Dans cette perspective, le projet jumelé de onzième révision de l'AVS et de modification de la loi sur la prévoyance professionnelle constitue une bonne base de discussion. Mais guère plus pour l'instant, car, comme en témoignent les premières réactions entendues jeudi après la publication des propositions du Conseil fédéral, il faudra encore beaucoup de temps pour parvenir à une formule acceptable par la majorité. Ce n'est donc qu'un début de réflexion.

Le projet du gouvernement a au moins le mérite d'ouvrir un triple débat. Premièrement, il rapproche les conditions de base du premier et du deuxième piliers, ce qui constitue un pas en direction d'une analyse globale de l'ensemble des assurances sociales. La démarche est toutefois encore incomplète, car on ne peut plus parler de retraite aujourd'hui sans examiner, en parallèle, la structure du marché du travail et son inévitable corollaire, l'assurance chômage. De même, il est absolument nécessaire d'intégrer l'assurance invalidité dans la réflexion, car l'existence d'un vase communicant entre l'AI et l'assurance chômage ne fait plus de doute (voir Le Temps du 26 août).
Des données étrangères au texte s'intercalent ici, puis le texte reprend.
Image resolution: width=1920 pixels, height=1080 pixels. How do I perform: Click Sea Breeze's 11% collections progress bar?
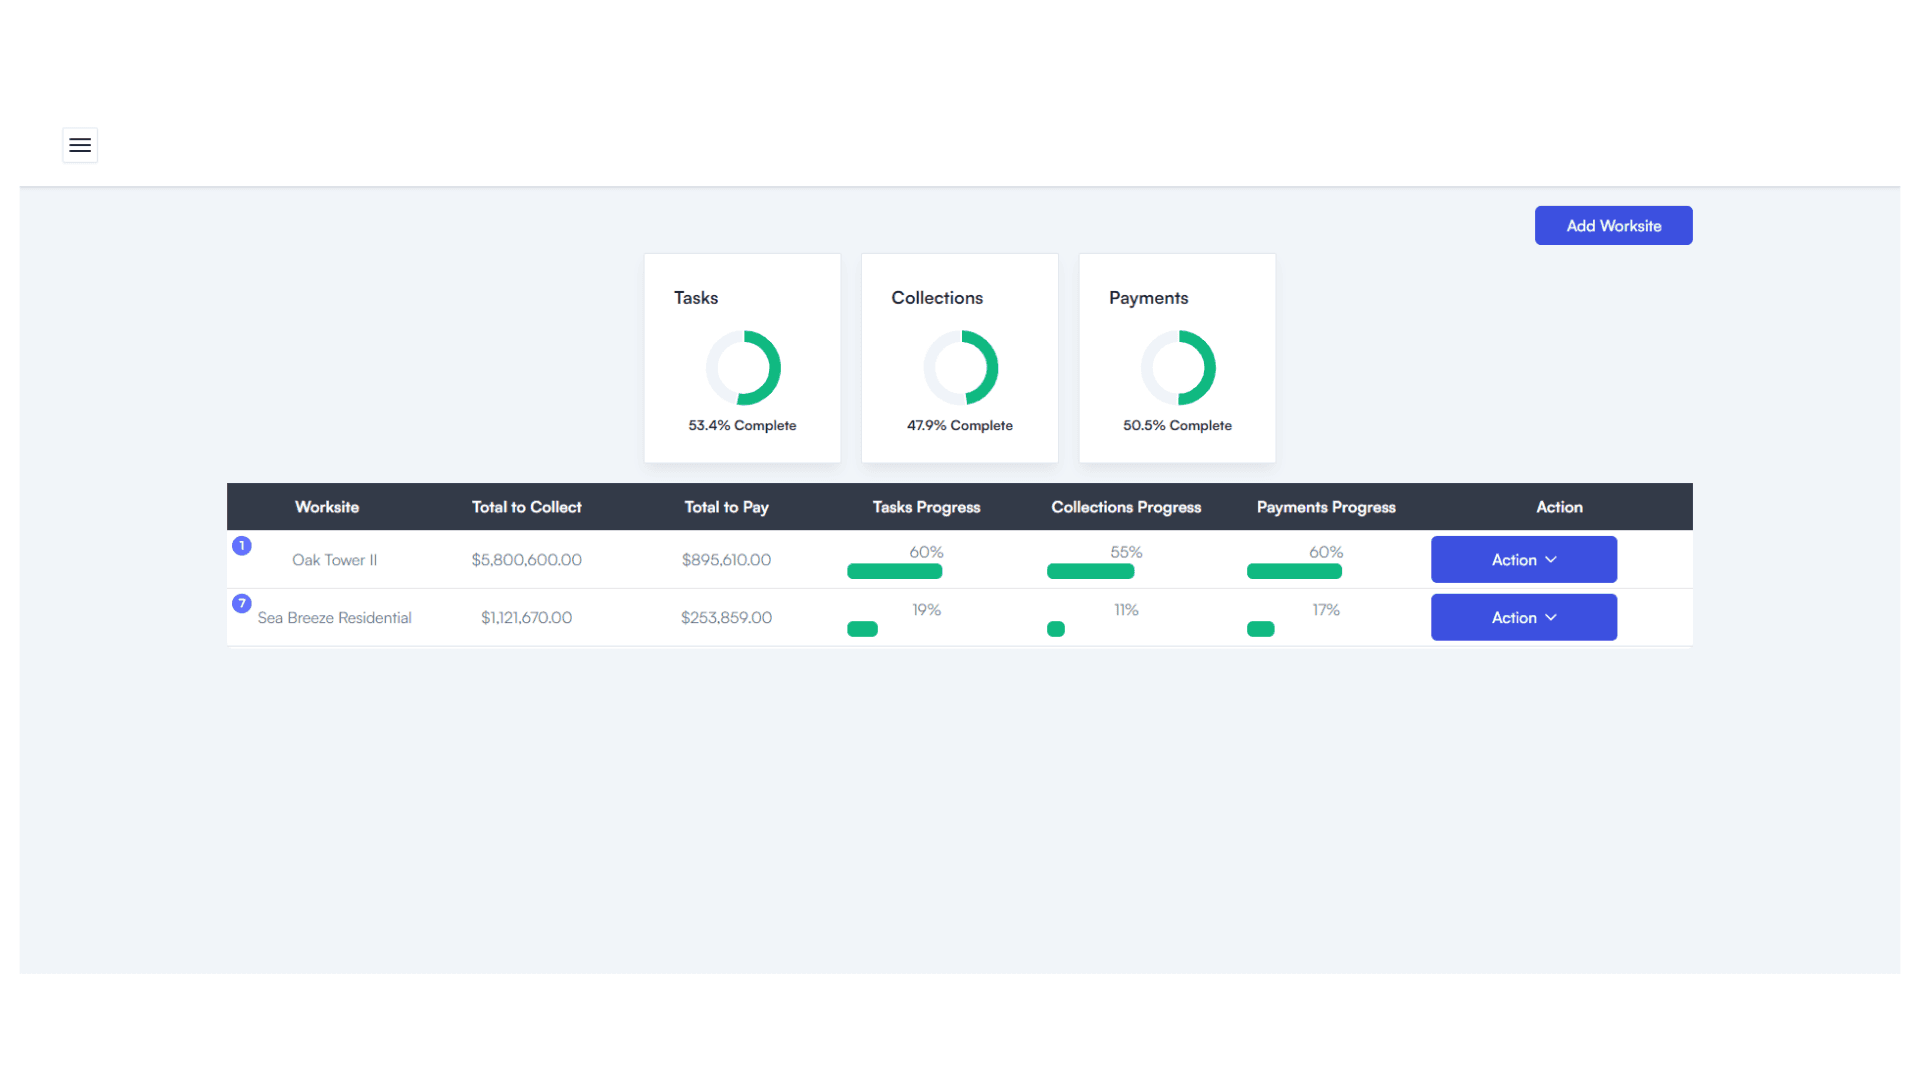pyautogui.click(x=1056, y=629)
Deuxièmement, le Conseil fédéral lance la discussion sur l'âge de la retraite d'une manière assurément plus complète que l'initiative populaire sur laquelle nous sommes appelés à voter le 27 septembre. Car la onzième révision de l'AVS ne se limite pas à retarder de deux ans le droit des femmes aux rentes AVS. Elle voit plus large et esquisse quelques hypothèses, encore inabouties, sur le principe de la retraite à la carte. Le Conseil fédéral montre-t-il son indécision en mettant deux, voire trois variantes en discussion? Certes oui, mais il aurait sans doute été risqué de privilégier une formule par rapport à une autre dans la mesure où personne ne paraît encore capable de dire qui profitera de ces retraites anticipées.

Troisièmement, la problématique sur le financement social est posée. Il est désormais admis que les ponctions salariales ont atteint leurs limites et qu'il faut trouver autre chose. Le Conseil fédéral propose de recourir à la TVA. Mais d'autres idées circulent, notamment celle qui consiste à fiscaliser l'énergie en faveur de l'AVS.

Toutes ces questions doivent encore mûrir dans les chaumières politiques.